Background: The objective of this study was to develop an algorithm that accurately identifies juvenile idiopathic arthritis (JIA) patients in the electronic health record (EHR).
Methods: Algorithms were developed in a de-identified EHR by searching for a priori JIA ICD-9 (International Classification of Diseases, Ninth Revision) and ICD-10-CM (International Classification of Diseases, Tenth Revision, Clinical Modification) codes and JIA-related keywords. Exclusion criteria were selected to remove other autoimmune diseases. A training set of 200 patients was randomly selected from patients containing ≥1 occurrence of a JIA ICD-9 or ICD-10-CM code. Case status was determined by a rheumatology clinic note documenting a JIA diagnosis before age 20. For each algorithm, positive predictive value (PPV), sensitivity, and F-measure were determined using the training set.

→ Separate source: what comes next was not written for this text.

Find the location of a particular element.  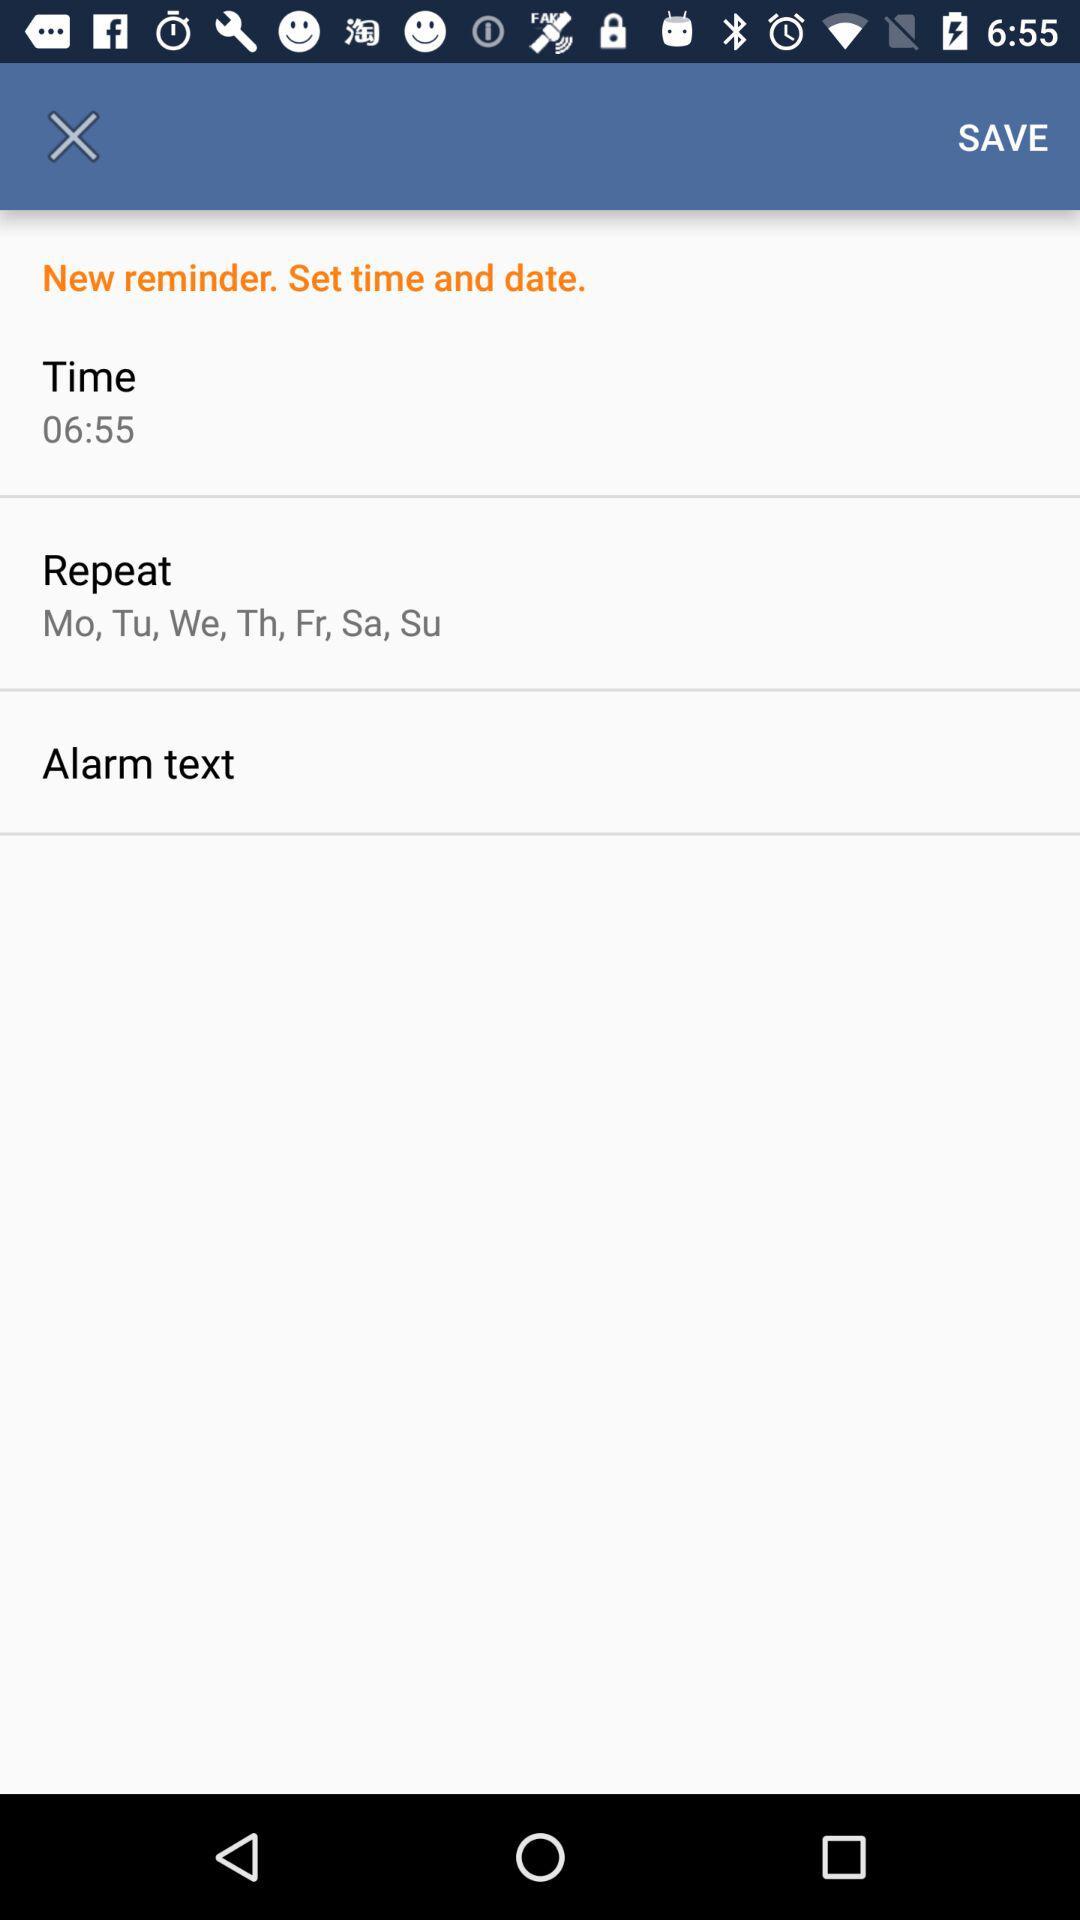

item above repeat item is located at coordinates (87, 427).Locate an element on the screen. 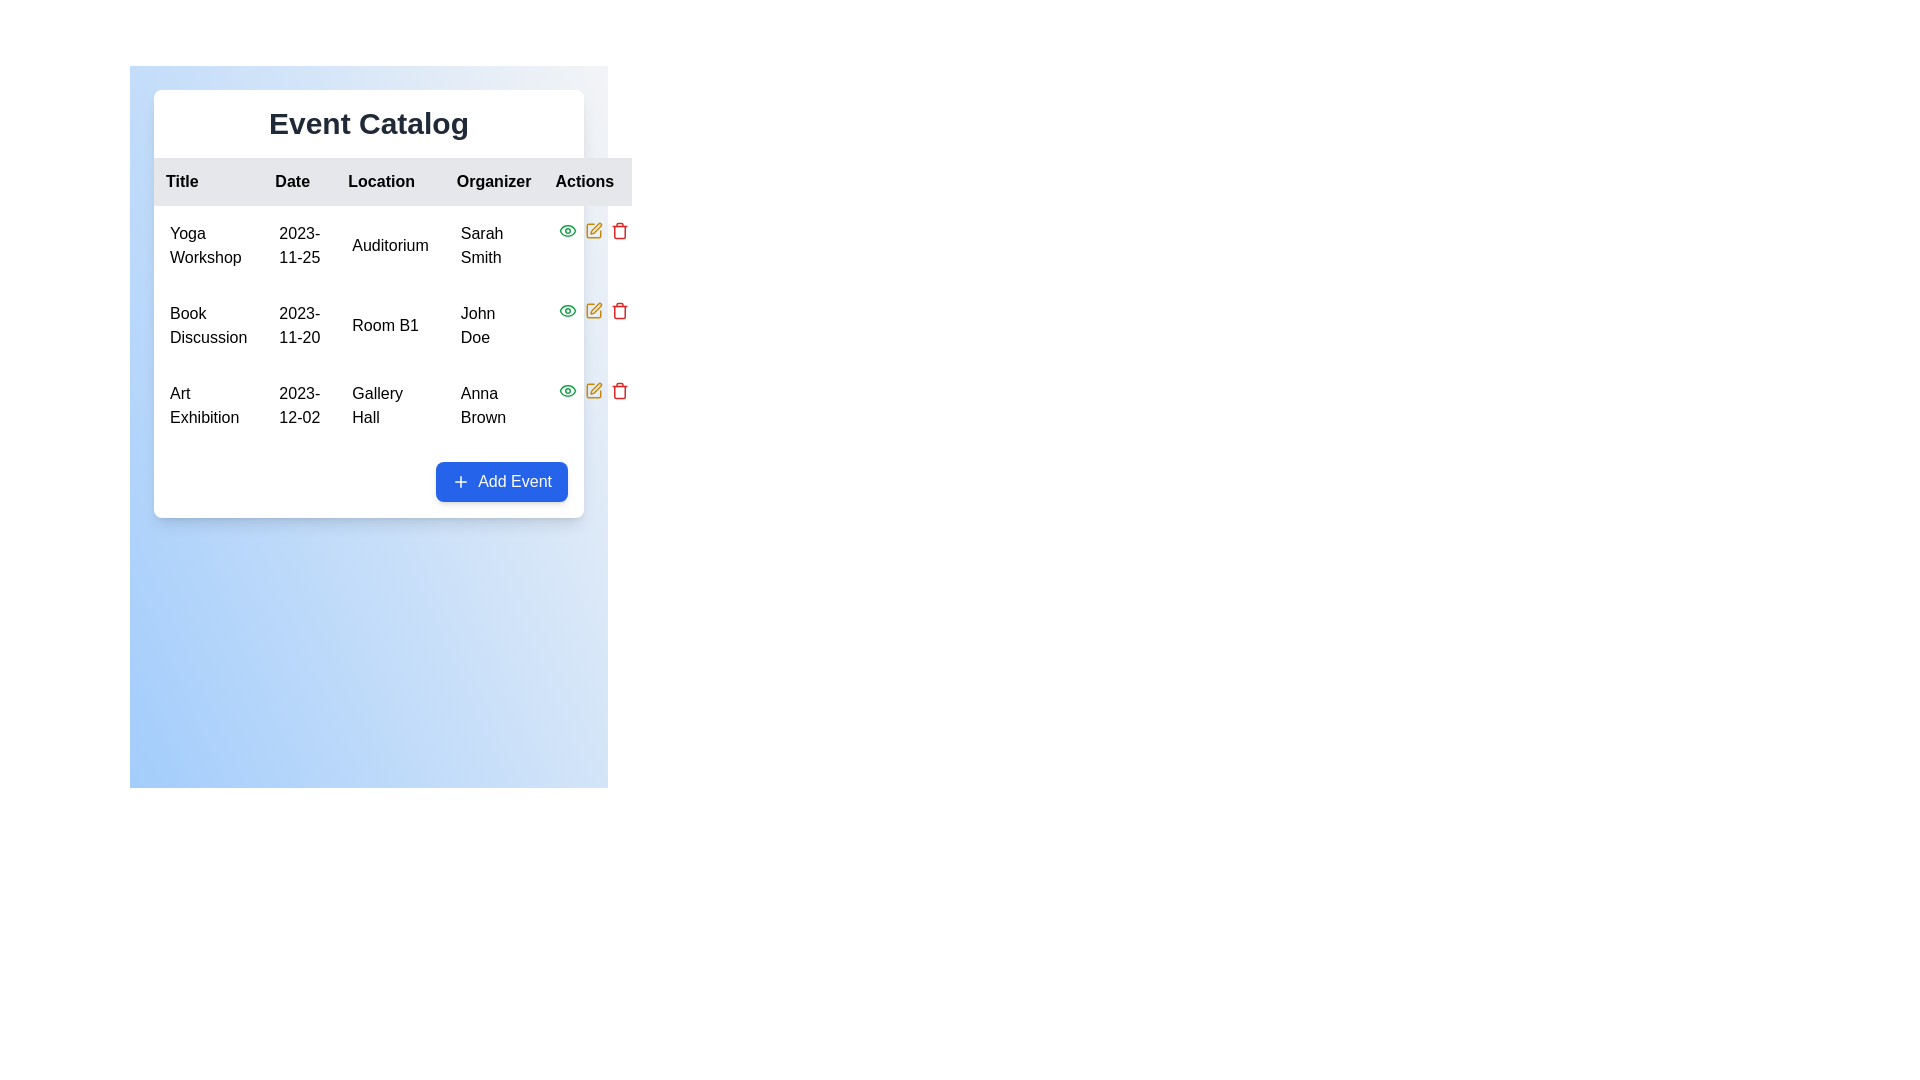 The width and height of the screenshot is (1920, 1080). the first row of the event table displaying 'Yoga Workshop', '2023-11-25', 'Auditorium', and 'Sarah Smith' is located at coordinates (399, 245).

Results: We developed 103 algorithms using combinations of ICD codes, keywords, and exclusion criteria. The algorithm requiring 4 or more counts of JIA ICD-9 or ICD-10-CM codes, keywords "enthesitis" and "uveitis", and exclusion of ICD-9 or ICD-10-CM codes for systemic lupus erythematosus, dermatomyositis, polymyositis, and dermatopolymyositis had the highest PPV of 97% in the training set with an F-measure of 87%. There were 1,131 JIA cases returned by this algorithm. We validated the highest performing algorithm in a separate cohort from the training set with a PPV of 92% and an F-measure of 75%.
Conclusion: We developed and validated JIA EHR algorithms with ICD-9 and ICD-10-CM codes to accurately identify a JIA cohort. Three algorithms achieved PPVs of 97%, each with different algorithm criteria, allowing for users to select an algorithm to best fit their research needs.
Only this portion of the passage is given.